Prisma Access consolidates its networking and security capabilities, including FWaaS, into a single cloud-delivered SASE platform which automatically establishes an IPsec/SSL tunnel to the cloud control plane for policy enforcement, including malware detection, DLP, and malicious behaviours after connection. Policies are based on RBAC and Prisma Access supports both agentless and agent-based clients. Palo Alto uses more than 100 PoPs in 77 countries to onboard Prisma Access and Cloud traffic and promises five-nines availability per month (26 seconds of downtime).
What is Versa Networks ZTNA?
Like all of the vendors in this list, Versa incorporates ZTNA into a comprehensive SASE product that can be internally deployed in a data center (self-managed), hosted by a service provider, delivered as a Versa-managed cloud service or as a hybrid combination of internal and managed services. Its VOS software supports multiple tenants and uses a single-pass architecture that parallelizes packet processing and security components to improve performance and scalability.
- Versa Secure Access (VSA) provides a host of zero-trust capabilities including:
- Application-specific network segmentation
- User and group authentication to applications and networks.
- Integration with enterprise authentication systems (e.g. AD) with 2FA support.
Network obfuscation and topology hiding to prevent remote users from identifying an application server’s IP address and a server from seeing the user’s address, prevent users from mapping an internal network’s connections (topology), block port-scanning and limit lateral movement on a protected network.
ZTNA can be combined with other VSA services including NGFW, DDoS protection, IPS and SWG-URL filtering.
What is Zscaler ZTNA?
Zscaler’s Zero Trust Exchange is a cloud-based security service that supports ZTA policies for users, applications, IaaS and SaaS environments.
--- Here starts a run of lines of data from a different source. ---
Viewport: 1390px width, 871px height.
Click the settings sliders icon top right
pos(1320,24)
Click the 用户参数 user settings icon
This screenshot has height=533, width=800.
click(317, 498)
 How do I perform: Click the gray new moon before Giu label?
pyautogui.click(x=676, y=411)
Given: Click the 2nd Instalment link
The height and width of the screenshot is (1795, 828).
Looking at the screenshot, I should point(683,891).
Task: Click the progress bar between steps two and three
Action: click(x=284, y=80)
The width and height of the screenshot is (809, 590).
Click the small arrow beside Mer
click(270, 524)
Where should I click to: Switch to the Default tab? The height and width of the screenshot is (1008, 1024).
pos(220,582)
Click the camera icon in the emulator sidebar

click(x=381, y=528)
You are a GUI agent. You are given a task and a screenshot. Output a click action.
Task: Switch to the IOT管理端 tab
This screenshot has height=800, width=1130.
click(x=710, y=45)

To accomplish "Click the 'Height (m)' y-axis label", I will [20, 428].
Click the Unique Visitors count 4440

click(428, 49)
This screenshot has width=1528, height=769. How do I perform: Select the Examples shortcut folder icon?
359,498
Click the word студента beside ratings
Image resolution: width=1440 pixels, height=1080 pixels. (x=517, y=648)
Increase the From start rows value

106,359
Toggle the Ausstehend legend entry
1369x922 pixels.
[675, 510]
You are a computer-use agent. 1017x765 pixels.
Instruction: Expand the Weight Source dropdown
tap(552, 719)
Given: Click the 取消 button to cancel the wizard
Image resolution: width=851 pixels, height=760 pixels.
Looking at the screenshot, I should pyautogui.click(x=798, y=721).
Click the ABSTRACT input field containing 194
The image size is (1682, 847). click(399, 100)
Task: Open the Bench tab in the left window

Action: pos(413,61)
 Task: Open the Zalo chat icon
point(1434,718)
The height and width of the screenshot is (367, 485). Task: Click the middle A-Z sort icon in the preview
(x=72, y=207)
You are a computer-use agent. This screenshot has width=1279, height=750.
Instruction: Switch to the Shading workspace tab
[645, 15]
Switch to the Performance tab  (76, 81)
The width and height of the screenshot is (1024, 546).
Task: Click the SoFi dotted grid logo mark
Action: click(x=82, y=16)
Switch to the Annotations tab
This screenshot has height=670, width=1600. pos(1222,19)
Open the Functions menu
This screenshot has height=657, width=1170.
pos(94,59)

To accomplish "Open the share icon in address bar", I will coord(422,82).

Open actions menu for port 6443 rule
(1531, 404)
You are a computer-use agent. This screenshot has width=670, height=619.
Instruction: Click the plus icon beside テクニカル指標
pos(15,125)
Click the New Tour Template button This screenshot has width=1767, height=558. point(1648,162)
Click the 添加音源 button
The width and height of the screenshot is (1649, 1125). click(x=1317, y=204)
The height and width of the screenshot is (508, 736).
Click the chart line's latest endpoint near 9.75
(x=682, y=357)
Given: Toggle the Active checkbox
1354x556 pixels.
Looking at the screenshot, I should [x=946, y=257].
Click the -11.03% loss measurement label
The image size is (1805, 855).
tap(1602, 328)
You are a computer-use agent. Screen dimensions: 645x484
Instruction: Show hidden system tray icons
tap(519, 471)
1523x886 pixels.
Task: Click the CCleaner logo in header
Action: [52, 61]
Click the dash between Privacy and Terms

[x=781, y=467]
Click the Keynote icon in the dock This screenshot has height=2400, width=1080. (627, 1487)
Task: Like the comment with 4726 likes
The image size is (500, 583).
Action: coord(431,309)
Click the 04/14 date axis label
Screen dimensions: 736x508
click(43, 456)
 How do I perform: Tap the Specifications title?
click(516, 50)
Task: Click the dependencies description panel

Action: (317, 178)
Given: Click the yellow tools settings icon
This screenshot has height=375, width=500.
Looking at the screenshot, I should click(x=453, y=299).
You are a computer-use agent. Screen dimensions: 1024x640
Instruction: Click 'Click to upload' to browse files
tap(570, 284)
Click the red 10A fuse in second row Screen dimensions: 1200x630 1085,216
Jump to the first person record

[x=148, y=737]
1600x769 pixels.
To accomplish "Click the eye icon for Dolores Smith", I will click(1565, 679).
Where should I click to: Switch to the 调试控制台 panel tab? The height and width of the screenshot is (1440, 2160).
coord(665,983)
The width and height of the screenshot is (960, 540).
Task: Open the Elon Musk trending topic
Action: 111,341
Zero Trust Exchange can be used in place of a VPN to enforce policies for remote users and with private applications via Zscaler Private Access (ZPA), a ZTNA product for enterprise networks. ZPA has several components:
- A cloud-based engine for policy configuration and enforcement
- A client connector to verify user and device identity and configuration.
- A service edge hosted by either Zscaler or on public cloud infrastructure that checks security policy and sets up a connection to the closest application instance (for example, when using SaaS or a multi-region cloud service). Upon validating the connection, the service edge establishes a secure tunnel between the client and application.
ZPA works with popular SSO providers such as Azure AD, Okta and Ping and stream log data to most SIEM and log management applications. ZPA accounts for 27 percent of Zscaler’s new billings and 44 percent of Global 2000 companies currently use both ZPA and ZDX (digital experience monitoring).
Recommendations
In the era of hybrid workforces with many employees spending a substantial portion of their time outside company offices, ZTNA has become an essential security tool. It is particularly advantageous for organisations building distributed cloud architectures by aggressively using cloud services, migrating legacy applications to IaaS, developing cloud-native applications using container-based PaaS and replacing installed software with SaaS.